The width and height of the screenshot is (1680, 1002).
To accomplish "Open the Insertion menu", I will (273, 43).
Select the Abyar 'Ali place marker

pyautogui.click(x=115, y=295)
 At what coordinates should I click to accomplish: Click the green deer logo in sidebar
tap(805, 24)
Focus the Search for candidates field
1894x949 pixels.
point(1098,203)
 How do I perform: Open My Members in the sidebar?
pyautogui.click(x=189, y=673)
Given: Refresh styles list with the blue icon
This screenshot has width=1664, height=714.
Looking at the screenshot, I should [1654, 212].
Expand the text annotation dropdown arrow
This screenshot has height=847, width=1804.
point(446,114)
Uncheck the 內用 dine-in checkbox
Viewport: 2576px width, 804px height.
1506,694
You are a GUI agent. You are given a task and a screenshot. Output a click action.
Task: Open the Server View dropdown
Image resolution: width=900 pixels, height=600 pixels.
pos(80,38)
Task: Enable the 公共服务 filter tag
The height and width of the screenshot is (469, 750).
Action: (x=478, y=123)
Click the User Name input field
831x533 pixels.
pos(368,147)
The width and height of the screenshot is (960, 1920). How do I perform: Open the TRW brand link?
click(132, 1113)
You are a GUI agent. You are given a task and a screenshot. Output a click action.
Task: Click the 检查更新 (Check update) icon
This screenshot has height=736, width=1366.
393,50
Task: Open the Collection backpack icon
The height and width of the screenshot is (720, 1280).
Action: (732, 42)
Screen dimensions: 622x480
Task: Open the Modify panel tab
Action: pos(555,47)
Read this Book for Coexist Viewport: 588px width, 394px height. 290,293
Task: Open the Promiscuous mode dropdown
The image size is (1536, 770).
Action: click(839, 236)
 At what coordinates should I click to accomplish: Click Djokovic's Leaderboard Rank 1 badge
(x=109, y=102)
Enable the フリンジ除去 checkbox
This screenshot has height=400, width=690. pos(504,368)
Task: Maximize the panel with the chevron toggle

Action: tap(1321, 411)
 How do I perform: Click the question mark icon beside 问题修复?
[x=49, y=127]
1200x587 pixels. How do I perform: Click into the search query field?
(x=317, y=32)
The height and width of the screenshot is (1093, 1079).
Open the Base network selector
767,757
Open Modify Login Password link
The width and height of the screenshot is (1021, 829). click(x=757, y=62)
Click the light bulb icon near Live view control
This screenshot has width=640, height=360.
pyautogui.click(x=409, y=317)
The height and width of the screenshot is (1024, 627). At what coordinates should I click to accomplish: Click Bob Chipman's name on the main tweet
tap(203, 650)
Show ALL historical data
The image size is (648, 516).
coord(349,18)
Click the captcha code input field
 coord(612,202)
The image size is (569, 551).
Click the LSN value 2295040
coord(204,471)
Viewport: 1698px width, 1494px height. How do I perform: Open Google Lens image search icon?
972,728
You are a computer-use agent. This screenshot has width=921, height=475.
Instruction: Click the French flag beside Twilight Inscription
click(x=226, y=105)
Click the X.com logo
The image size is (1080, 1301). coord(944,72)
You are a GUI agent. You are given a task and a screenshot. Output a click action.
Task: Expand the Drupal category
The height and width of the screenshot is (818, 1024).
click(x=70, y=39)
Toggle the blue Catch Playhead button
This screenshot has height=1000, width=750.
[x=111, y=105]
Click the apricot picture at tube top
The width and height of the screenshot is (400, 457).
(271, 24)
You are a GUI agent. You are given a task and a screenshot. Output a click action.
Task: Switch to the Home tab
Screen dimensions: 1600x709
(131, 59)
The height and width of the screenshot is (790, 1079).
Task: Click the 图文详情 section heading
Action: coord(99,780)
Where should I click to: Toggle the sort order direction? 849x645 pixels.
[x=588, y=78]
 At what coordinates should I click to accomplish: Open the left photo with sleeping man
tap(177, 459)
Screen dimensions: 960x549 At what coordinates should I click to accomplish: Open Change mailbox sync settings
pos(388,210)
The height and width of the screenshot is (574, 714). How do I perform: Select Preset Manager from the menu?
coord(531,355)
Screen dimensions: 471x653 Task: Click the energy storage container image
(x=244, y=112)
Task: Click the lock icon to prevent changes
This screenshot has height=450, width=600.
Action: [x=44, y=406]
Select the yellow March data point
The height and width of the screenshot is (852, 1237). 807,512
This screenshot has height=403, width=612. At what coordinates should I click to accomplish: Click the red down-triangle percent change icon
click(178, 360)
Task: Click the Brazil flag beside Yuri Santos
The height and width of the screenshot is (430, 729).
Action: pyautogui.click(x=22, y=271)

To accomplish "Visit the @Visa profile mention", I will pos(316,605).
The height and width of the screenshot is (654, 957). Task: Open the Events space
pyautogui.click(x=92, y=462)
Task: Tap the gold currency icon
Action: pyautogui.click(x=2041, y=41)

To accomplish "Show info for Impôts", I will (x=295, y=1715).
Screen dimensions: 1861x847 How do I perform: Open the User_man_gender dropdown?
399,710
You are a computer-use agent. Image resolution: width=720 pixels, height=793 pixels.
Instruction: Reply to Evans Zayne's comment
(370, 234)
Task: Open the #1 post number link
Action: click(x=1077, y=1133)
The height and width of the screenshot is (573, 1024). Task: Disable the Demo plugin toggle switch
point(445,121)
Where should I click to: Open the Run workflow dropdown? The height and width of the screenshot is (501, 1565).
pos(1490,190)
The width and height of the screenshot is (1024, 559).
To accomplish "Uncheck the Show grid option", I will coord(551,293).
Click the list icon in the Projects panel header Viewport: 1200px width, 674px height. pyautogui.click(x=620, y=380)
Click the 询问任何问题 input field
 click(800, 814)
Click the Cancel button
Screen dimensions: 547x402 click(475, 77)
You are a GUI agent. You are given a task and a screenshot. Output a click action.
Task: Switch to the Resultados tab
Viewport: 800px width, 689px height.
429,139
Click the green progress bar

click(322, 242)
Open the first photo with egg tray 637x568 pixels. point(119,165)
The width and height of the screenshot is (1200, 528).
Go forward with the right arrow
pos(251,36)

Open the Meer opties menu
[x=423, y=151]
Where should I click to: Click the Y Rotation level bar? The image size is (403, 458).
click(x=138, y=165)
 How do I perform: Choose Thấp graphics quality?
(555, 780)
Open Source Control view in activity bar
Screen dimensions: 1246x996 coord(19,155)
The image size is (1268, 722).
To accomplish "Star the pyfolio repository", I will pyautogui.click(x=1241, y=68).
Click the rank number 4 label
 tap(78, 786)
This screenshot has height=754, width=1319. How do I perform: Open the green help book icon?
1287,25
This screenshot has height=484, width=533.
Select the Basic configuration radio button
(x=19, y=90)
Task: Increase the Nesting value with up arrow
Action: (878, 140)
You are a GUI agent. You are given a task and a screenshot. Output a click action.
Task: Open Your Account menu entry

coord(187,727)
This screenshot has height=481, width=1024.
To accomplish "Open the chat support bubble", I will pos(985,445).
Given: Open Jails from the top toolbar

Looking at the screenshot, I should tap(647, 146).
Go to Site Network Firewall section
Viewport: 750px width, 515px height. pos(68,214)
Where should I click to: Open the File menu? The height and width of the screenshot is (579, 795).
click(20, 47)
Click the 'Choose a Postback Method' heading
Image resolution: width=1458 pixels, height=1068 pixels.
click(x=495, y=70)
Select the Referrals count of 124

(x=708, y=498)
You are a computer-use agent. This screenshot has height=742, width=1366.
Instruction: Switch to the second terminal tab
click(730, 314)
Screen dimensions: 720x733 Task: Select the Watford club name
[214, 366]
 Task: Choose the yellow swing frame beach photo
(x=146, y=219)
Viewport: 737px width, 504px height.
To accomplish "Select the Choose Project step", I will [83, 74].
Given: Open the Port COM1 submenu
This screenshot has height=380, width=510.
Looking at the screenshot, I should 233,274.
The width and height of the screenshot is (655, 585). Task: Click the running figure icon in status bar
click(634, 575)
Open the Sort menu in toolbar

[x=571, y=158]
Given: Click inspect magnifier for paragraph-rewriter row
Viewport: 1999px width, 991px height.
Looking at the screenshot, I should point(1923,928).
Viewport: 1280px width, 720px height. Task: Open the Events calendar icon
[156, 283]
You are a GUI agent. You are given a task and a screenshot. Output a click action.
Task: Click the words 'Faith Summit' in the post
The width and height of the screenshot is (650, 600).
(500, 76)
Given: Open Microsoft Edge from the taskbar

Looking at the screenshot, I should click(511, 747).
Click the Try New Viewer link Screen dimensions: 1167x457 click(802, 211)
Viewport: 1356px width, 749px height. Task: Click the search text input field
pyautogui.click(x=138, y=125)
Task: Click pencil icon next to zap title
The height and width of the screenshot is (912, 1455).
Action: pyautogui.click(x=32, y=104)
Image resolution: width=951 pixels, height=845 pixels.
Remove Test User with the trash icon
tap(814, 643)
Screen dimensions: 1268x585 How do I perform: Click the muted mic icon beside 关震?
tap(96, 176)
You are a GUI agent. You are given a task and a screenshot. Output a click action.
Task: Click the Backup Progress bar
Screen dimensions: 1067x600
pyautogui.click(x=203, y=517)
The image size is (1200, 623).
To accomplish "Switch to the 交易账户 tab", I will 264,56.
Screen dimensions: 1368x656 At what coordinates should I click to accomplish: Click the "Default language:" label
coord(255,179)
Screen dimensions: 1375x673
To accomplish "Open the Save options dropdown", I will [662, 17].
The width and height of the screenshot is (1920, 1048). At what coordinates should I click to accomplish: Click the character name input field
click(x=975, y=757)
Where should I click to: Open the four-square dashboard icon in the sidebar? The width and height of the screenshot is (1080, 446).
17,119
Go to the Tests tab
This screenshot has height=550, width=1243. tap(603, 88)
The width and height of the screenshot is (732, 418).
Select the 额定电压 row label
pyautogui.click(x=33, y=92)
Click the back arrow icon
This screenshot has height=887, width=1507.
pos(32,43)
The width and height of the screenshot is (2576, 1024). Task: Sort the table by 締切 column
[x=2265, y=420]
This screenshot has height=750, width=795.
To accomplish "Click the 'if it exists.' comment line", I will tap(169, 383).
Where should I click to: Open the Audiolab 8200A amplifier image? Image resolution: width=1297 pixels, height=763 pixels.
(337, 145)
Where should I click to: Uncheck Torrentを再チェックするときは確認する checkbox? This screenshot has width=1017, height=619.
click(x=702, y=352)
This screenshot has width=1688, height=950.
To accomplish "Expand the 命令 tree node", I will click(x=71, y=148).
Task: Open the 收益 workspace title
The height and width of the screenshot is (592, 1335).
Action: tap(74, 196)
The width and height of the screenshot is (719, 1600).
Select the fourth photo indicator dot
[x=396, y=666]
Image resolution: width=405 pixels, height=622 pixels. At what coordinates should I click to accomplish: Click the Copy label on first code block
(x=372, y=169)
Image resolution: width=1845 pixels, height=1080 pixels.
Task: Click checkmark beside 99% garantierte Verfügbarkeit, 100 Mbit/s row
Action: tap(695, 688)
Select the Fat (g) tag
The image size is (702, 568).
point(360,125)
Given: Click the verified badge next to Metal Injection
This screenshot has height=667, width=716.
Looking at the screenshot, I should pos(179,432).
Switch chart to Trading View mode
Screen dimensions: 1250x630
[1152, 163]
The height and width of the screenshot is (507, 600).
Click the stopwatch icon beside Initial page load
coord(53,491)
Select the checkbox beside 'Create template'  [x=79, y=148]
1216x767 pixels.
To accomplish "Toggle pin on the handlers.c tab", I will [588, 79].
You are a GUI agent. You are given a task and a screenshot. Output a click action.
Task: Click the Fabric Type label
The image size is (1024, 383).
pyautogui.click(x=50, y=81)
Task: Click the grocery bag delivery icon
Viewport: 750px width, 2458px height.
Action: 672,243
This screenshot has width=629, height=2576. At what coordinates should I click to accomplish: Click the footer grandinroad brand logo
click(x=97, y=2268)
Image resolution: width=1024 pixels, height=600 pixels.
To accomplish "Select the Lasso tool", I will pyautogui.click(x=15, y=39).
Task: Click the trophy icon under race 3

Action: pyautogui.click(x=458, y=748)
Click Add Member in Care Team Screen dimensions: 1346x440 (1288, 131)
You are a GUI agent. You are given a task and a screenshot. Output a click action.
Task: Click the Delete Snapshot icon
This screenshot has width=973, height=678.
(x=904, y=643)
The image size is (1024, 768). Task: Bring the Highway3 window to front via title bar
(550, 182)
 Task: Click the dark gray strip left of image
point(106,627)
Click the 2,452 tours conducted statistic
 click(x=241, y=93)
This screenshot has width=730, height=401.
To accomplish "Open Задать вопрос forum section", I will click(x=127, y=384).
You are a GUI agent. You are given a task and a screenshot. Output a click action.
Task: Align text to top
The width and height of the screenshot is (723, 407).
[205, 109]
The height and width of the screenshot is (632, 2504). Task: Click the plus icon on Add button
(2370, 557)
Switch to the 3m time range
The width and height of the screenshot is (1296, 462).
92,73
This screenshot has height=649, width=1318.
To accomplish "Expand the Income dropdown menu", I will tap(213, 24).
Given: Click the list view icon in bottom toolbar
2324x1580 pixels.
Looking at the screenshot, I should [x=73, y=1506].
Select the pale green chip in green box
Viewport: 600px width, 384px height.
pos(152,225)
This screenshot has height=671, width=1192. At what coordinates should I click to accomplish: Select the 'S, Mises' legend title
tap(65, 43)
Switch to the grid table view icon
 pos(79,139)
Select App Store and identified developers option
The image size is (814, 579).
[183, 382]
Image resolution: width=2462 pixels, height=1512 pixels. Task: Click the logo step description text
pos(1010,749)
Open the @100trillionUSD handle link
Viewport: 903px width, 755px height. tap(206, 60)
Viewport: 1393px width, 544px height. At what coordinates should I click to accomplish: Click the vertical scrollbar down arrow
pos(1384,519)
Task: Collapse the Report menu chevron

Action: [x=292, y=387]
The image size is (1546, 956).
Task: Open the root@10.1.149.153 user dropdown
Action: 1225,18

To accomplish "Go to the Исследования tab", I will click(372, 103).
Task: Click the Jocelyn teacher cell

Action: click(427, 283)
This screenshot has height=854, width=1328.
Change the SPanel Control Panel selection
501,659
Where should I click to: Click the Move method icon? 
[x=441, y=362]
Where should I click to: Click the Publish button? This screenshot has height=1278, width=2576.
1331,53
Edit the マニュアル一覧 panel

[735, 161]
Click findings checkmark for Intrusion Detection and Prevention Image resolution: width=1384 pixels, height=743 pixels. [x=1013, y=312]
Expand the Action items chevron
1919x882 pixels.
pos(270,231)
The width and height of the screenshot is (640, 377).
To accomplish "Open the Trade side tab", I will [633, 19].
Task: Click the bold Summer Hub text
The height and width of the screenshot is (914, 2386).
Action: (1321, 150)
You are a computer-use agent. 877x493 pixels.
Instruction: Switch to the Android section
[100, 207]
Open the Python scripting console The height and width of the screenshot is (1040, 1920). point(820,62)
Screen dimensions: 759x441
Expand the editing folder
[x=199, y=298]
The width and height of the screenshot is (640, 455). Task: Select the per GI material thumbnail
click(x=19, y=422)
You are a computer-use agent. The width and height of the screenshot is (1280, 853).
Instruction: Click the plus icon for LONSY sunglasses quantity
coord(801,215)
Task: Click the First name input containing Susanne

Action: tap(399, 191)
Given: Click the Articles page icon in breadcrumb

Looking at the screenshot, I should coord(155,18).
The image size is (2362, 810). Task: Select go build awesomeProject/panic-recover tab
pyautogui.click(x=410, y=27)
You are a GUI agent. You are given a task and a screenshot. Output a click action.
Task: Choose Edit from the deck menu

________________

• _Task directions_: Quote every line of the records above, from the first down to the one holding "Focus the Search for candidates field", exactly as written.

• _Exercise response_:
The width and height of the screenshot is (1680, 1002).
To accomplish "Open the Insertion menu", I will (273, 43).
Select the Abyar 'Ali place marker

pyautogui.click(x=115, y=295)
 At what coordinates should I click to accomplish: Click the green deer logo in sidebar
tap(805, 24)
Focus the Search for candidates field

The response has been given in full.